Em outro trecho da nota, Cavalo defendeu a transparência da investigação. “Uma investigação séria e transparente ajuda a identificar possíveis irregularidades, corrigir falhas e evitar que injustiças continuem acontecendo. Além disso, demonstra o compromisso das autoridades em proteger os direitos dos aposentados, promovendo confiança no sistema previdenciário. Desta forma, o Sindnapi apoia a investigação das denúncias de irregularidades nos descontos em benefícios dos aposentados. Faz parte do DNA do sindicato a defesa dos beneficiários do INSS e a luta contra golpes dos mais diversos que afetam os ganhos dessa população”, diz o comunicado.
Cancelamentos
Segundo o INSS, a diferença de exclusões do governo anterior com o atual é discrepante: em 2022 foram excluídos 115.541 descontos associativos. Em 2023 saltou para 465.061 exclusões. Em 2024 foram canceladas 1.516.500 mensalidades. E em 2025 (até 23 de abril) 374.609 mensalidades foram excluídas.
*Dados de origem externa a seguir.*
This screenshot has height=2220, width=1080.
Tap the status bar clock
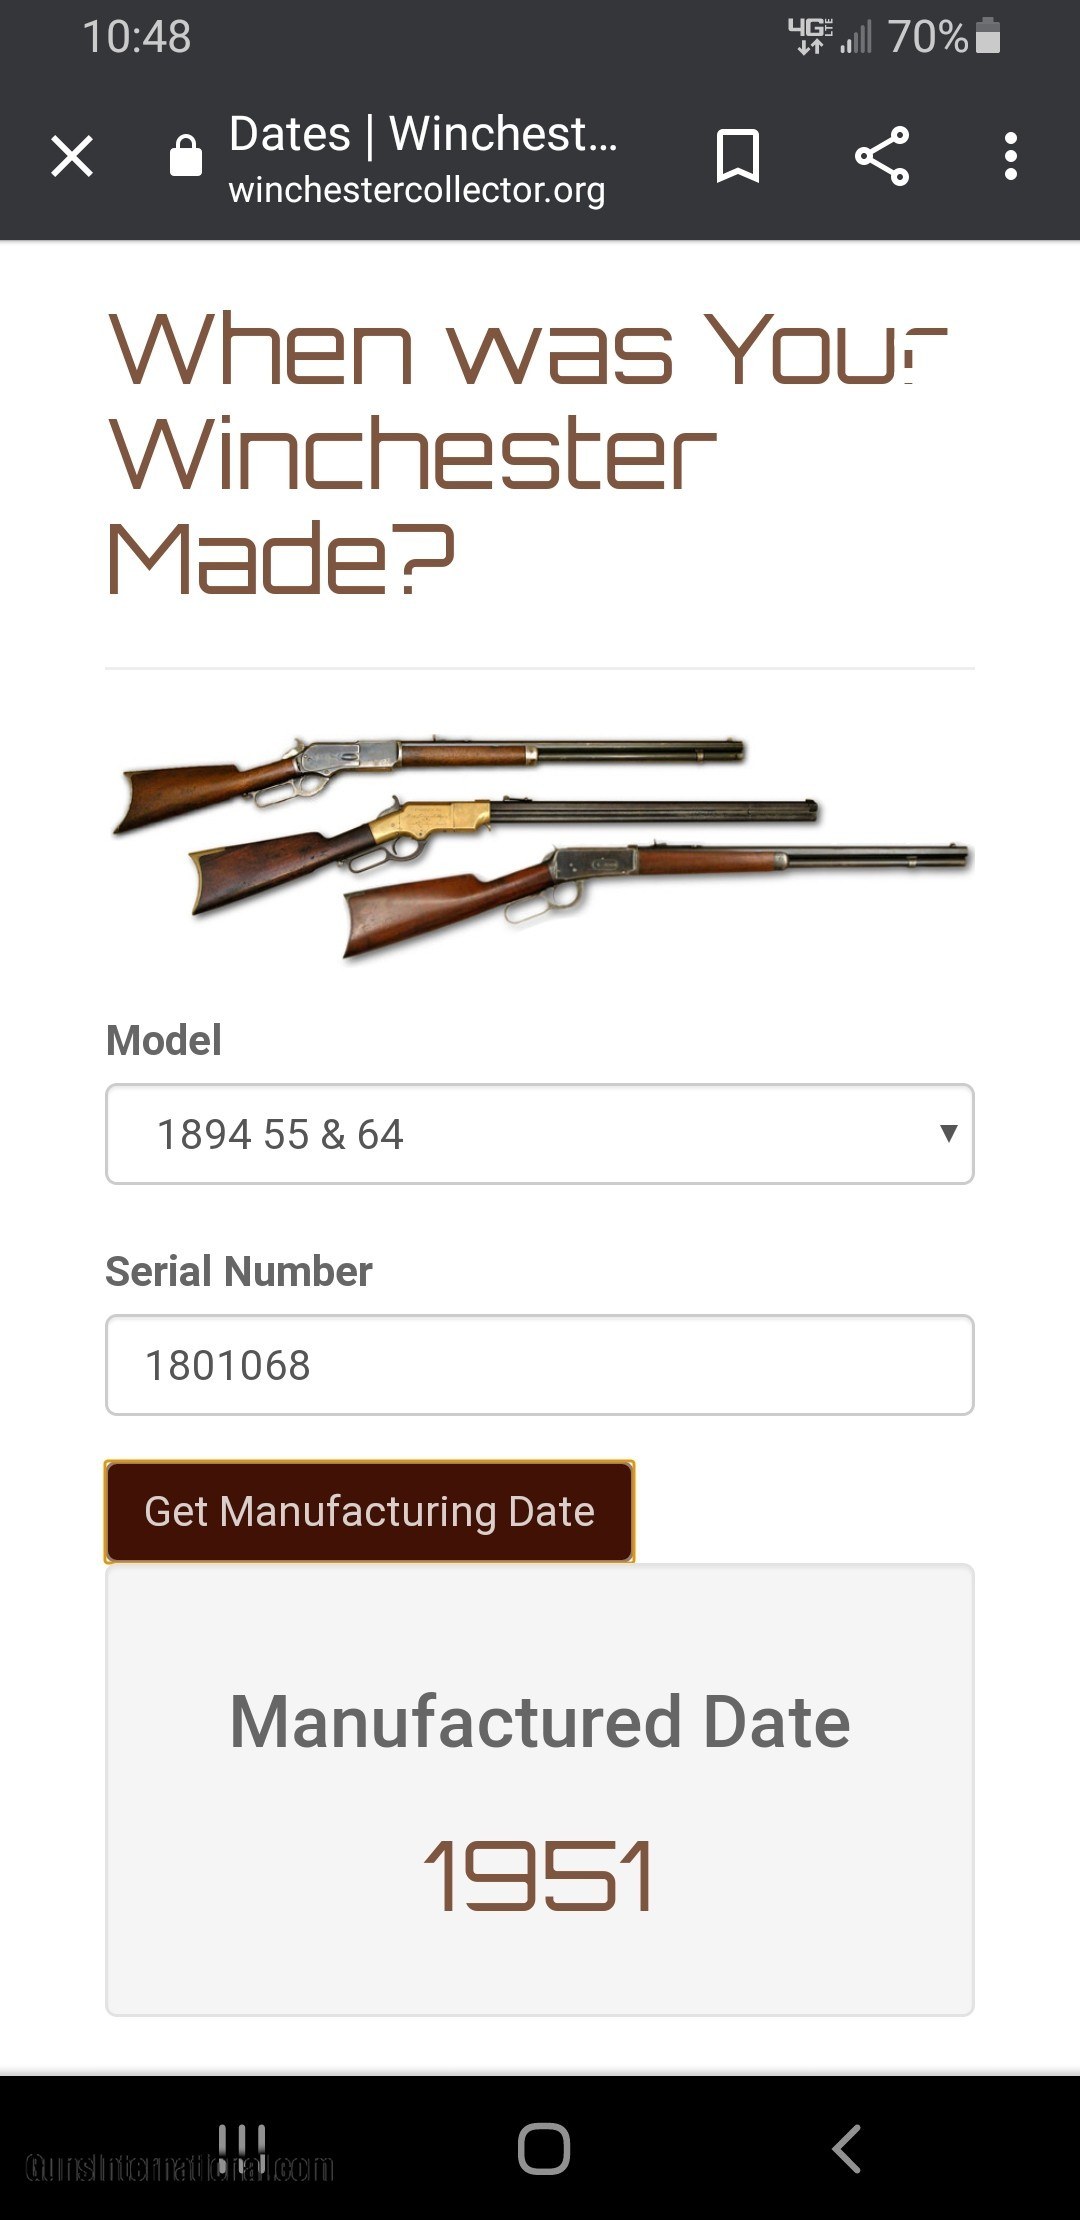point(136,37)
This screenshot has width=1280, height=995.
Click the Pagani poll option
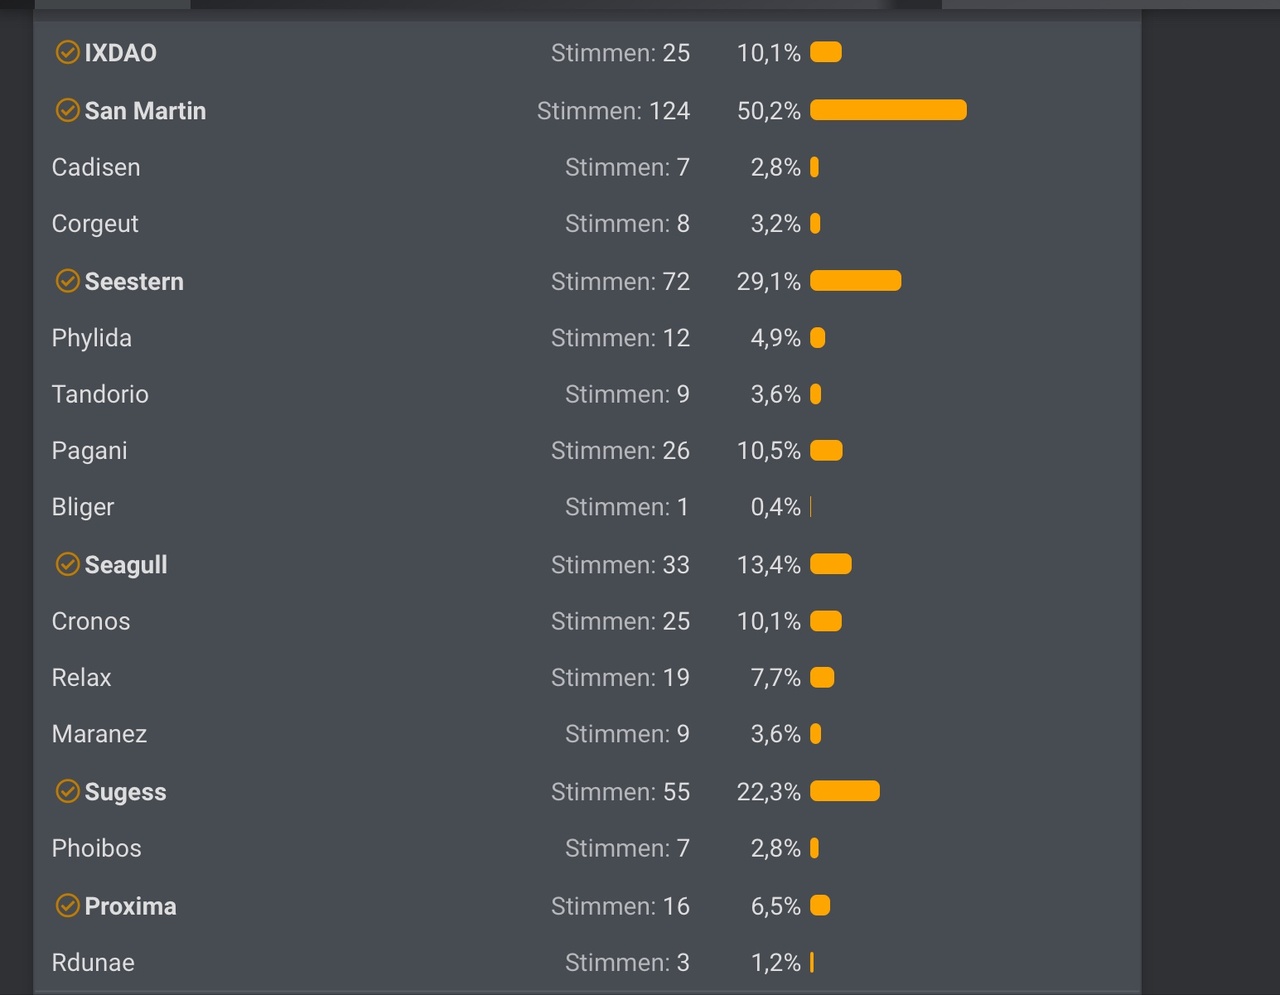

O número de cancelamentos por conta de descontos indevidos também apresenta alta. Em 2020, foram 18.690; em 2021 ocorreram apenas 16 exclusões. Em 2022, de 115.541 exclusões, 70.738 eram indevidos. Em 2023, dos 465.061, foram cancelados 420.837 descontos por não reconhecimento de autorização. No ano passado, foram excluídas 1.516.500 mensalidades. Desse total, 1.453.694 foram identificadas como indevidas pelos beneficiários. Até o dia 23 de abril deste ano, 355.424 débitos não reconhecidos foram cancelados pelo INSS.